From there, the 16.2 mandatory disclosure process begins. Your team prepares your sworn financial statement and gathers your disclosure documents, while simultaneously making sureyour spouse provides theirs completely and accurately. Once both sides have exchanged full financial information, your attorney can evaluate what an equitable division of property actually looks like for your specific marriage.
The goal is to reach a fair agreement on all financial and parental matters, ideally through negotiation or mediation, before litigation becomes necessary. When one spouse is not forthcoming, or when assets appear to be hidden or undervalued, our team has the experience and resources to investigate, document, and present the full picture to the court. We have been doing this for more than 25 years in counties throughout the Denver metro area and beyond, including Arapahoe, Douglas, and Jefferson counties.
Frequently Asked Questions
Does my spouse have to disclose finances in a Colorado divorce even if we agree on everything?
Yes. Colorado’s mandatory disclosure rules under C.R.C.P. 16.2 apply to every divorce case, regardless of whether both parties agree on the terms. The court requires full financial transparency before it will approve any settlement, because it must independently determine that the agreement is fair. Even in uncontested cases, both spouses must exchange the documents listed in Form 35.1 and file sworn financial statements with the court.
What happens if my spouse hides assets during a Colorado divorce?

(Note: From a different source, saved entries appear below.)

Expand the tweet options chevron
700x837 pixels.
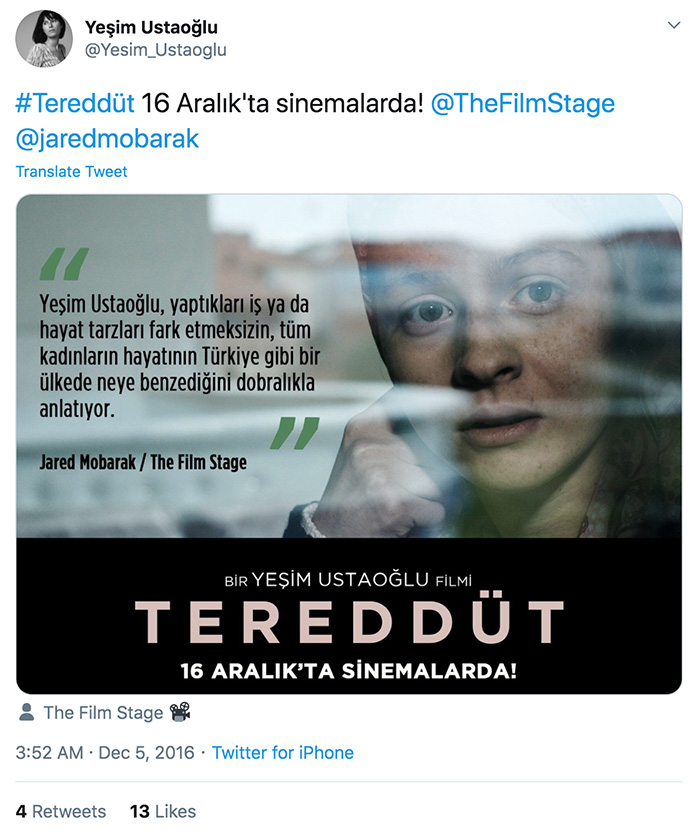tap(674, 25)
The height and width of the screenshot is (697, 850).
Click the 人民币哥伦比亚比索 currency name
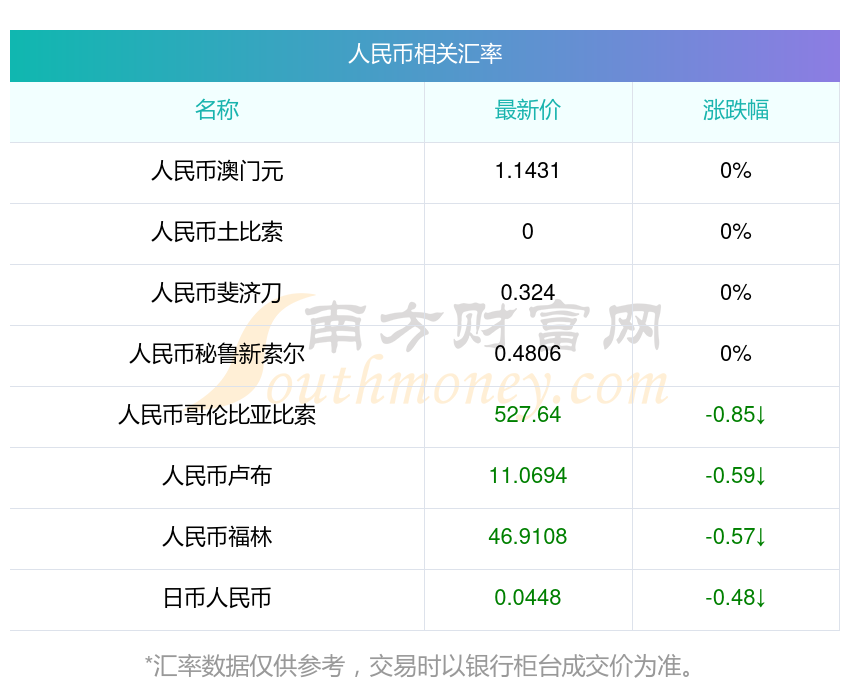(217, 415)
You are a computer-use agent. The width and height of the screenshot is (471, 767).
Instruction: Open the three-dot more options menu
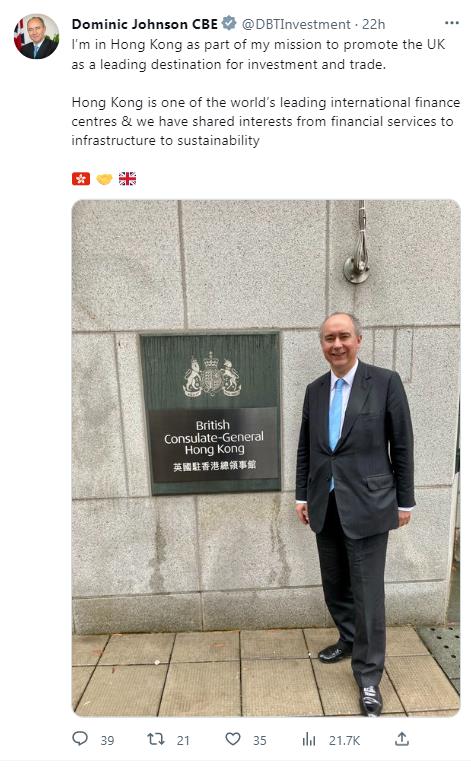point(451,23)
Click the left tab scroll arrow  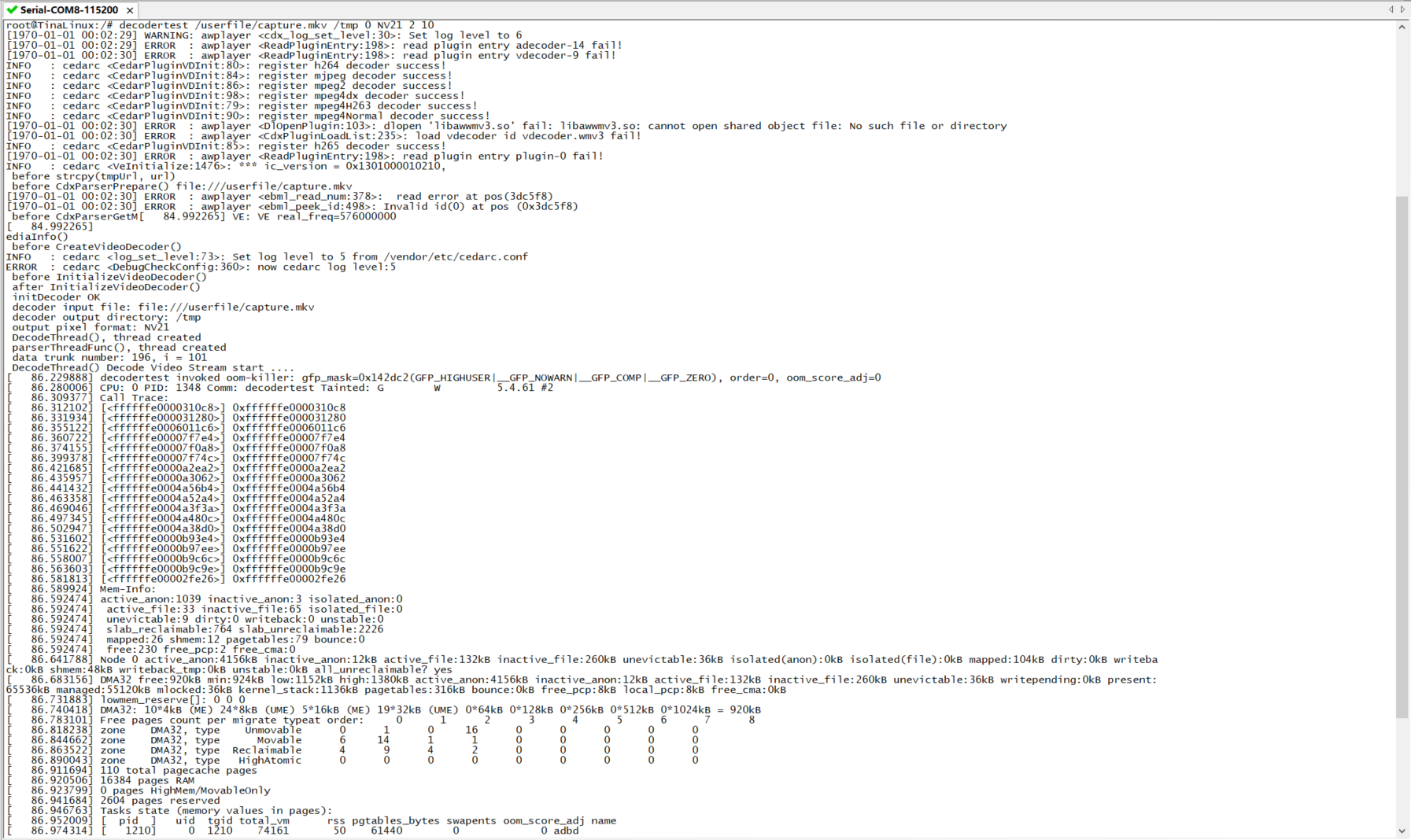tap(1391, 9)
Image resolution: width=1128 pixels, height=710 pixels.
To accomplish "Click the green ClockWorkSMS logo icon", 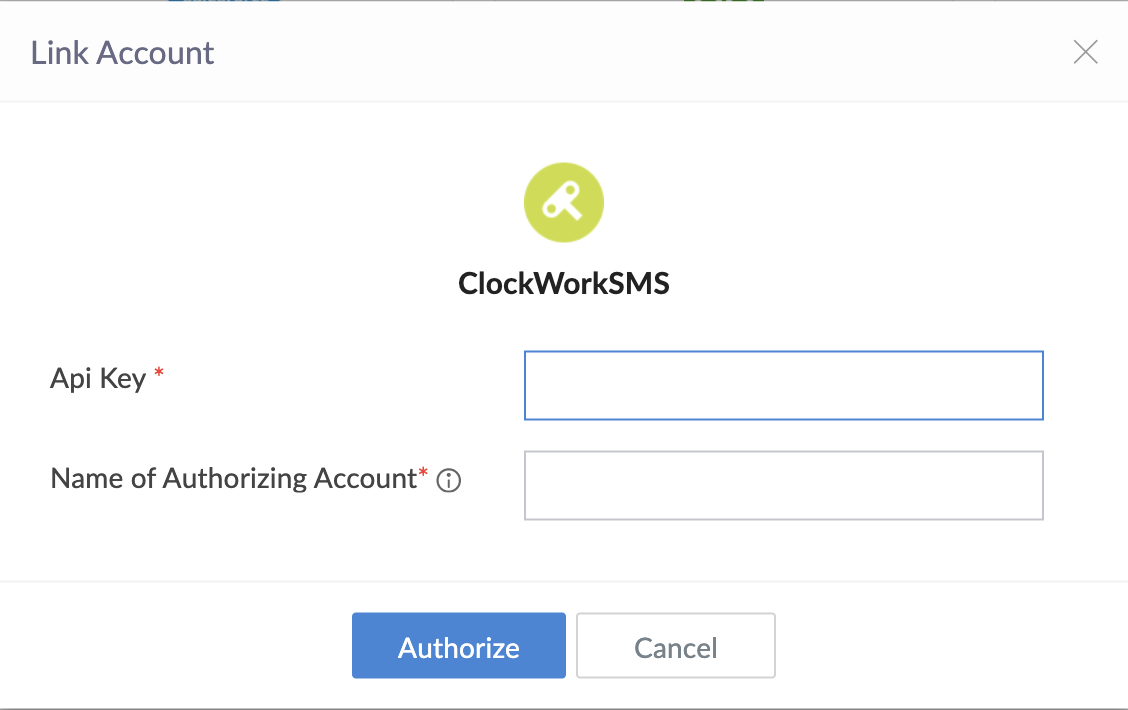I will tap(564, 203).
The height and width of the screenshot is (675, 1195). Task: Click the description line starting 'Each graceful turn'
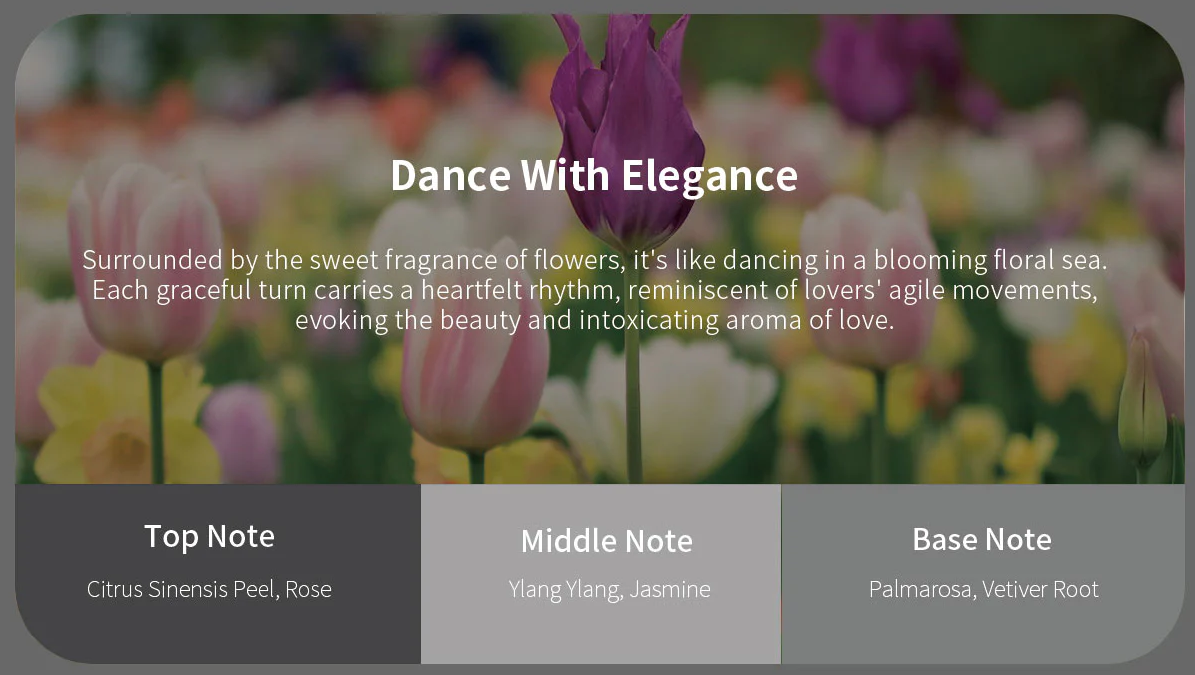tap(594, 291)
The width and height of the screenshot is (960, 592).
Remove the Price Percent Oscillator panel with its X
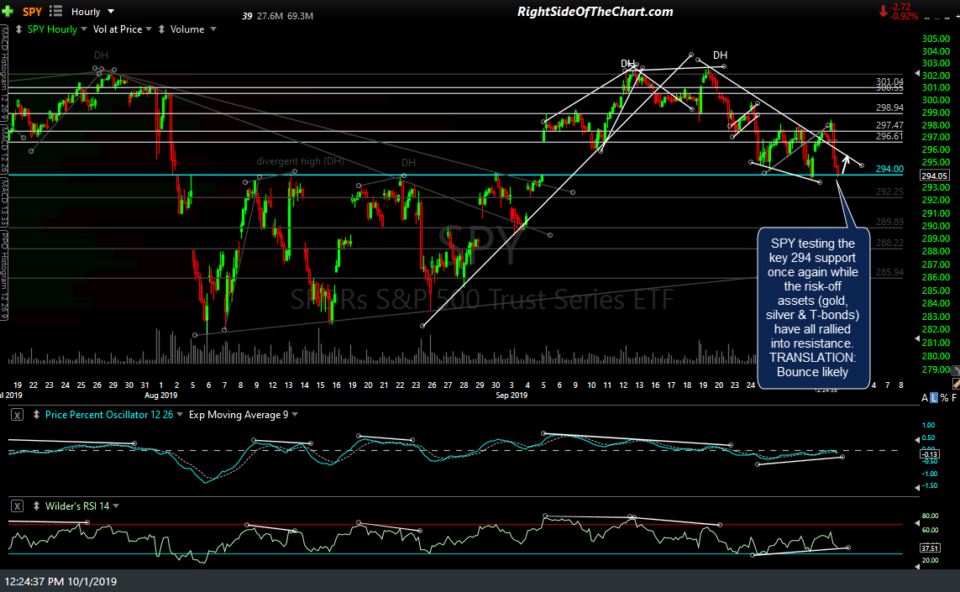click(15, 415)
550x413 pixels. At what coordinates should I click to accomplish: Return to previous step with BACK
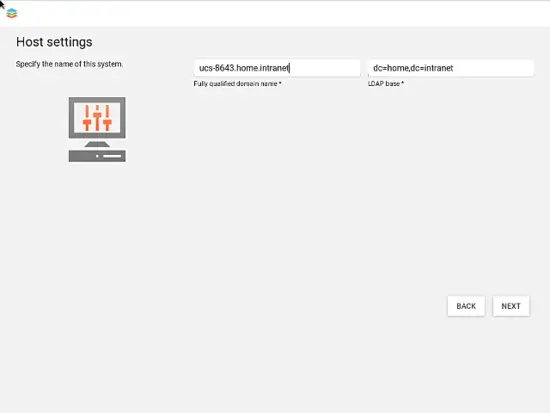pyautogui.click(x=466, y=306)
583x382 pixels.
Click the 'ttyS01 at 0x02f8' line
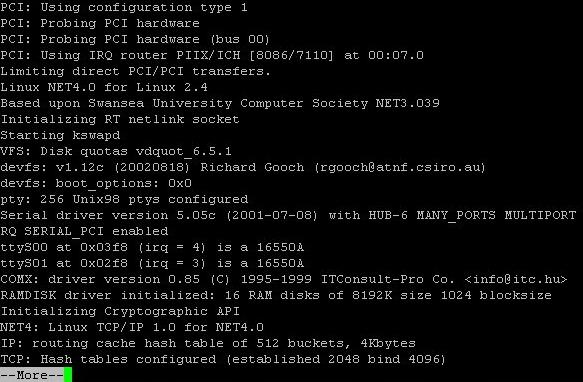tap(152, 263)
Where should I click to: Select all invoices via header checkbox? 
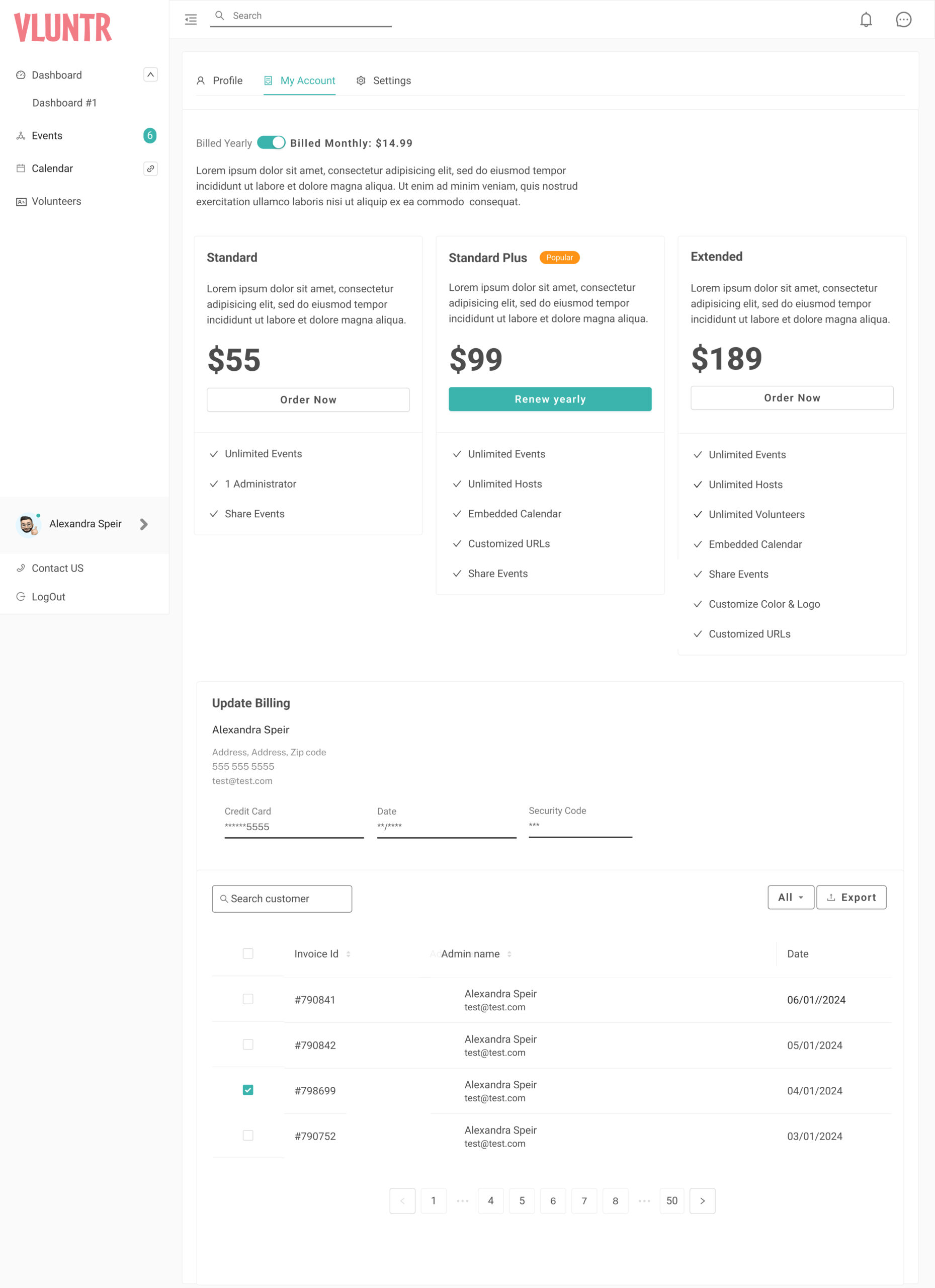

Colorado courts take disclosure violations seriously. If a spouse fails to provide complete and accurate financial information, the court can impose sanctions, draw adverse inferences against the non-disclosing spouse, and in some cases set aside agreements that were based on incomplete information. Under C.R.C.P. 16.2, there is a five-year window after the decree during which a spouse can move to reopen the property division if they discover that assets were not disclosed.
Can I use a joint credit card to pay for my divorce attorney in Colorado?
Yes. Marital funds, including joint credit cards and home equity lines of credit, can be used to pay for legal representation. Because these are marital assets, both spouses have equal right to access them. It is important to document what you withdraw or charge so that it can be accounted for in your sworn financial statement and factored into the overall property division.
How long does the financial disclosure process take in a Colorado divorce?
Under C.R.C.P. 16.2, both parties must exchange mandatory financial disclosures within 42 days of service of the petition. This deadline can be extended by the court or modified by agreement, and both parties have a continuing duty to update their disclosures if their financial circumstances change during the case. The initial exchange typically includes tax returns, bank statements, pay stubs, retirement account statements, and other documents listed in Form 35.1.
What is a sworn financial statement in a Colorado divorce?
A sworn financial statement (JDF 1111) is a court-required document that summarizes all of your income, monthly expenses, assets, and debts. It is filed under oath, which means providing false or incomplete information carries legal consequences. Both parties must file a sworn financial statement with the court, and it serves as the foundation for decisions about property division, child support, and spousal maintenance.
What areas does Jones Law Firm serve in Colorado?
Jones Law Firm, PC represents clients in counties throughout the Denver metro area and beyond, including Adams, Arapahoe, Boulder, Broomfield, Denver, Douglas, El Paso, Grand, Jefferson, Larimer, and Weld counties. Whether your case is filed locally in the Denver metro or in a county court further out, our attorneys are experienced in the courts and processes across these jurisdictions.
Take the First Step
If your spouse has handled the finances throughout your marriage and you are now facing a divorce, the most important thing you can do is talk to someone who can help you understand your rights and your options. You do not need to have all the answers before you make that call. That is what we are here for.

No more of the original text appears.